§ What is expected
No line of the records may be dropped; print them all again exactly.

Collected data entries:
-*-*-
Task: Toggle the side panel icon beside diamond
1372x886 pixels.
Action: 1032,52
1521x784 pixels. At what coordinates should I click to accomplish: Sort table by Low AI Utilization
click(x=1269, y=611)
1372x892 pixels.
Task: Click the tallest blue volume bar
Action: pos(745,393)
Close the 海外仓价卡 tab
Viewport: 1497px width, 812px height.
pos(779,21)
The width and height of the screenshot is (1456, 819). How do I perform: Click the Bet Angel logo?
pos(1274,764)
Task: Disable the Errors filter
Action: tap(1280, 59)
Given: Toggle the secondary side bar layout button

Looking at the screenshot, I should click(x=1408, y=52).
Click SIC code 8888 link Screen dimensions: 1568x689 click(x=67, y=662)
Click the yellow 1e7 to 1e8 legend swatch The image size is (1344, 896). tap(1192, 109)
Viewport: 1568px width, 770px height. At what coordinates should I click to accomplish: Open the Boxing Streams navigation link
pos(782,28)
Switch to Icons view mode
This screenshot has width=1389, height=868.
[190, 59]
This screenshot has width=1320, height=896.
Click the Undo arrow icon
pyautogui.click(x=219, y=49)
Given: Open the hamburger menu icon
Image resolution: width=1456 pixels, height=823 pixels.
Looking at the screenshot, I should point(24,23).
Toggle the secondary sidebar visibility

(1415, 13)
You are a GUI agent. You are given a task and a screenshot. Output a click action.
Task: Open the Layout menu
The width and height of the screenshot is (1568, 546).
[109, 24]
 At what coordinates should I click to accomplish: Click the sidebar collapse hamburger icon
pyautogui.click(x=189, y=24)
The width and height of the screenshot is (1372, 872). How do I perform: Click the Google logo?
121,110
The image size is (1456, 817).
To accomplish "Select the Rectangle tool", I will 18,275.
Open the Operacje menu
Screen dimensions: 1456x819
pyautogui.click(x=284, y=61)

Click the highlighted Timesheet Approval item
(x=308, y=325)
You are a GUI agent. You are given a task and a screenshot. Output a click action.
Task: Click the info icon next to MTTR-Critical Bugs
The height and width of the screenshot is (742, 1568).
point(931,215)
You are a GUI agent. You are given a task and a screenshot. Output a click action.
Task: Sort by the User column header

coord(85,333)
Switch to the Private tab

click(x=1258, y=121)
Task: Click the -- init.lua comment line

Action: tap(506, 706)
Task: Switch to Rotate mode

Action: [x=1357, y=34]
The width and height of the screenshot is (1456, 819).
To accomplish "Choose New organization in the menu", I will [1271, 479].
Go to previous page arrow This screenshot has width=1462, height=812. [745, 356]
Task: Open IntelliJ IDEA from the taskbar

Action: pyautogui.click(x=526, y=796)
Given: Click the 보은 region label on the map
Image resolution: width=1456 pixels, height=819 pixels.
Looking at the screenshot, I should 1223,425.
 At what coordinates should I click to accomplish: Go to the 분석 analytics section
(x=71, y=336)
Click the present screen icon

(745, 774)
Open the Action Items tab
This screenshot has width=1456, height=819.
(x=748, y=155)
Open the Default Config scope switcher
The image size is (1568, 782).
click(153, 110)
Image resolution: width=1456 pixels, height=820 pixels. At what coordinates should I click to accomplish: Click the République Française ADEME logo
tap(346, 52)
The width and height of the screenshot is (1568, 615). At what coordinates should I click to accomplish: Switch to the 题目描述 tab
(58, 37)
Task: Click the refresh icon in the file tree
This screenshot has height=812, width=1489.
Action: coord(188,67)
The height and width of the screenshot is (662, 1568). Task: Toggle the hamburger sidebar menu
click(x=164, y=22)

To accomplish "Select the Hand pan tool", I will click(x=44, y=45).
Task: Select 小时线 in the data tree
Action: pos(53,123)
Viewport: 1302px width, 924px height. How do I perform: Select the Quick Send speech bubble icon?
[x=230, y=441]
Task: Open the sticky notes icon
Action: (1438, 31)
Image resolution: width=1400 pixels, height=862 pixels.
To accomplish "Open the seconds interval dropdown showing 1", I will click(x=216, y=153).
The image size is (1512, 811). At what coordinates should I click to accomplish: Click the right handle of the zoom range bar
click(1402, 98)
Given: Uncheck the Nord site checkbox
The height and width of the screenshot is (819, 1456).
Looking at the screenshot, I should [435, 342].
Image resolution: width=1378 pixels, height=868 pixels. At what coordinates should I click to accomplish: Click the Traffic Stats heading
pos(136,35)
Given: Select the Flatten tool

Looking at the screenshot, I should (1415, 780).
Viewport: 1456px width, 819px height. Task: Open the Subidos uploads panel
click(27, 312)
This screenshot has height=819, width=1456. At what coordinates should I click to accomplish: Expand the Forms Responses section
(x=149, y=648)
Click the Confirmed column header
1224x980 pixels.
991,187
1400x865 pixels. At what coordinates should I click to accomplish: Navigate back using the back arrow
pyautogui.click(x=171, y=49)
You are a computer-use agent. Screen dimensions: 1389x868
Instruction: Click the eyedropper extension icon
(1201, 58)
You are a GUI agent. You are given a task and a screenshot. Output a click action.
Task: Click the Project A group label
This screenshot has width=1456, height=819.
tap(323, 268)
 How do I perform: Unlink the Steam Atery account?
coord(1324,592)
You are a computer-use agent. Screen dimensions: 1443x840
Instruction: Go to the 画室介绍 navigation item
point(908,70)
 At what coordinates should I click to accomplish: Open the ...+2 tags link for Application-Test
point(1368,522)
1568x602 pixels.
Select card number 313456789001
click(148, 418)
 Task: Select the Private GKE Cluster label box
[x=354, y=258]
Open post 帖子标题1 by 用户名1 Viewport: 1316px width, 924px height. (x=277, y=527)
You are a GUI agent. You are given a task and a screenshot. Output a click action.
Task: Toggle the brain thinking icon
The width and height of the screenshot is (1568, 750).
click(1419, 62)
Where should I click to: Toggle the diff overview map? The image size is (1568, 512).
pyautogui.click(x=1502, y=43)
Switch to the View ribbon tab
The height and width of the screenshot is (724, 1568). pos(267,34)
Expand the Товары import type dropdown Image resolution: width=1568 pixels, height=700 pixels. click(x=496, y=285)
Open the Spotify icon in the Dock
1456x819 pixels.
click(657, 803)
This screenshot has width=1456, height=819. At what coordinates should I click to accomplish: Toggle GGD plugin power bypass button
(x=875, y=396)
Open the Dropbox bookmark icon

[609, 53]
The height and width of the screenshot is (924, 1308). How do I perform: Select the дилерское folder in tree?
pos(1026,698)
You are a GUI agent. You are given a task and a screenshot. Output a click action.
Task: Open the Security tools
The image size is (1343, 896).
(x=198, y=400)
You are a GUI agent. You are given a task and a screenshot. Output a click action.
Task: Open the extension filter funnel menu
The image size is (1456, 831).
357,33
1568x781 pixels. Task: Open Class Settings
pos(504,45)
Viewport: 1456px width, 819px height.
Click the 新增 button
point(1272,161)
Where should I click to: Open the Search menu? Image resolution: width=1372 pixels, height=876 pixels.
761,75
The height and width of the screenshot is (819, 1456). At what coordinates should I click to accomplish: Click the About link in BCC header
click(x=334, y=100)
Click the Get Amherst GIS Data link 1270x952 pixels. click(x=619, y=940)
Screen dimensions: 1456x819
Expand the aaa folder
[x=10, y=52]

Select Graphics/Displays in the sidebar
-*-*-
§ Result of this exercise
Task: Toggle the side panel icon beside diamond
1372x886 pixels.
Action: 1032,52
1521x784 pixels. At what coordinates should I click to accomplish: Sort table by Low AI Utilization
click(x=1269, y=611)
1372x892 pixels.
Task: Click the tallest blue volume bar
Action: pos(745,393)
Close the 海外仓价卡 tab
Viewport: 1497px width, 812px height.
pos(779,21)
The width and height of the screenshot is (1456, 819). How do I perform: Click the Bet Angel logo?
pos(1274,764)
Task: Disable the Errors filter
Action: tap(1280, 59)
Given: Toggle the secondary side bar layout button

Looking at the screenshot, I should click(x=1408, y=52).
Click SIC code 8888 link Screen dimensions: 1568x689 click(x=67, y=662)
Click the yellow 1e7 to 1e8 legend swatch The image size is (1344, 896). tap(1192, 109)
Viewport: 1568px width, 770px height. At what coordinates should I click to accomplish: Open the Boxing Streams navigation link
pos(782,28)
Switch to Icons view mode
This screenshot has width=1389, height=868.
[190, 59]
This screenshot has width=1320, height=896.
Click the Undo arrow icon
pyautogui.click(x=219, y=49)
Given: Open the hamburger menu icon
Image resolution: width=1456 pixels, height=823 pixels.
Looking at the screenshot, I should point(24,23).
Toggle the secondary sidebar visibility

(1415, 13)
You are a GUI agent. You are given a task and a screenshot. Output a click action.
Task: Open the Layout menu
The width and height of the screenshot is (1568, 546).
[109, 24]
 At what coordinates should I click to accomplish: Click the sidebar collapse hamburger icon
pyautogui.click(x=189, y=24)
The width and height of the screenshot is (1372, 872). How do I perform: Click the Google logo?
121,110
The image size is (1456, 817).
To accomplish "Select the Rectangle tool", I will 18,275.
Open the Operacje menu
Screen dimensions: 1456x819
pyautogui.click(x=284, y=61)

Click the highlighted Timesheet Approval item
(x=308, y=325)
You are a GUI agent. You are given a task and a screenshot. Output a click action.
Task: Click the info icon next to MTTR-Critical Bugs
The height and width of the screenshot is (742, 1568).
point(931,215)
You are a GUI agent. You are given a task and a screenshot. Output a click action.
Task: Sort by the User column header

coord(85,333)
Switch to the Private tab

click(x=1258, y=121)
Task: Click the -- init.lua comment line

Action: tap(506, 706)
Task: Switch to Rotate mode

Action: [x=1357, y=34]
The width and height of the screenshot is (1456, 819).
To accomplish "Choose New organization in the menu", I will [1271, 479].
Go to previous page arrow This screenshot has width=1462, height=812. [745, 356]
Task: Open IntelliJ IDEA from the taskbar

Action: pyautogui.click(x=526, y=796)
Given: Click the 보은 region label on the map
Image resolution: width=1456 pixels, height=819 pixels.
Looking at the screenshot, I should 1223,425.
 At what coordinates should I click to accomplish: Go to the 분석 analytics section
(x=71, y=336)
Click the present screen icon

(745, 774)
Open the Action Items tab
This screenshot has width=1456, height=819.
(x=748, y=155)
Open the Default Config scope switcher
The image size is (1568, 782).
click(153, 110)
Image resolution: width=1456 pixels, height=820 pixels. At what coordinates should I click to accomplish: Click the République Française ADEME logo
tap(346, 52)
The width and height of the screenshot is (1568, 615). At what coordinates should I click to accomplish: Switch to the 题目描述 tab
(58, 37)
Task: Click the refresh icon in the file tree
This screenshot has height=812, width=1489.
Action: coord(188,67)
The height and width of the screenshot is (662, 1568). Task: Toggle the hamburger sidebar menu
click(x=164, y=22)

To accomplish "Select the Hand pan tool", I will click(x=44, y=45).
Task: Select 小时线 in the data tree
Action: pos(53,123)
Viewport: 1302px width, 924px height. How do I perform: Select the Quick Send speech bubble icon?
[x=230, y=441]
Task: Open the sticky notes icon
Action: (1438, 31)
Image resolution: width=1400 pixels, height=862 pixels.
To accomplish "Open the seconds interval dropdown showing 1", I will click(x=216, y=153).
The image size is (1512, 811). At what coordinates should I click to accomplish: Click the right handle of the zoom range bar
click(1402, 98)
Given: Uncheck the Nord site checkbox
The height and width of the screenshot is (819, 1456).
Looking at the screenshot, I should [435, 342].
Image resolution: width=1378 pixels, height=868 pixels. At what coordinates should I click to accomplish: Click the Traffic Stats heading
pos(136,35)
Given: Select the Flatten tool

Looking at the screenshot, I should (1415, 780).
Viewport: 1456px width, 819px height. Task: Open the Subidos uploads panel
click(27, 312)
This screenshot has height=819, width=1456. At what coordinates should I click to accomplish: Expand the Forms Responses section
(x=149, y=648)
Click the Confirmed column header
1224x980 pixels.
991,187
1400x865 pixels. At what coordinates should I click to accomplish: Navigate back using the back arrow
pyautogui.click(x=171, y=49)
You are a computer-use agent. Screen dimensions: 1389x868
Instruction: Click the eyedropper extension icon
(1201, 58)
You are a GUI agent. You are given a task and a screenshot. Output a click action.
Task: Click the Project A group label
This screenshot has width=1456, height=819.
tap(323, 268)
 How do I perform: Unlink the Steam Atery account?
coord(1324,592)
You are a computer-use agent. Screen dimensions: 1443x840
Instruction: Go to the 画室介绍 navigation item
point(908,70)
 At what coordinates should I click to accomplish: Open the ...+2 tags link for Application-Test
point(1368,522)
1568x602 pixels.
Select card number 313456789001
click(148, 418)
 Task: Select the Private GKE Cluster label box
[x=354, y=258]
Open post 帖子标题1 by 用户名1 Viewport: 1316px width, 924px height. (x=277, y=527)
You are a GUI agent. You are given a task and a screenshot. Output a click action.
Task: Toggle the brain thinking icon
The width and height of the screenshot is (1568, 750).
click(1419, 62)
Where should I click to: Toggle the diff overview map? The image size is (1568, 512).
pyautogui.click(x=1502, y=43)
Switch to the View ribbon tab
The height and width of the screenshot is (724, 1568). pos(267,34)
Expand the Товары import type dropdown Image resolution: width=1568 pixels, height=700 pixels. click(x=496, y=285)
Open the Spotify icon in the Dock
1456x819 pixels.
click(657, 803)
This screenshot has width=1456, height=819. At what coordinates should I click to accomplish: Toggle GGD plugin power bypass button
(x=875, y=396)
Open the Dropbox bookmark icon

[609, 53]
The height and width of the screenshot is (924, 1308). How do I perform: Select the дилерское folder in tree?
pos(1026,698)
You are a GUI agent. You are given a task and a screenshot. Output a click action.
Task: Open the Security tools
The image size is (1343, 896).
(x=198, y=400)
You are a GUI agent. You are given a task and a screenshot. Output a click action.
Task: Open the extension filter funnel menu
The image size is (1456, 831).
357,33
1568x781 pixels. Task: Open Class Settings
pos(504,45)
Viewport: 1456px width, 819px height.
Click the 新增 button
point(1272,161)
Where should I click to: Open the Search menu? Image resolution: width=1372 pixels, height=876 pixels.
761,75
The height and width of the screenshot is (819, 1456). At what coordinates should I click to accomplish: Click the About link in BCC header
click(x=334, y=100)
Click the Get Amherst GIS Data link 1270x952 pixels. click(x=619, y=940)
Screen dimensions: 1456x819
Expand the aaa folder
[x=10, y=52]

Select Graphics/Displays in the sidebar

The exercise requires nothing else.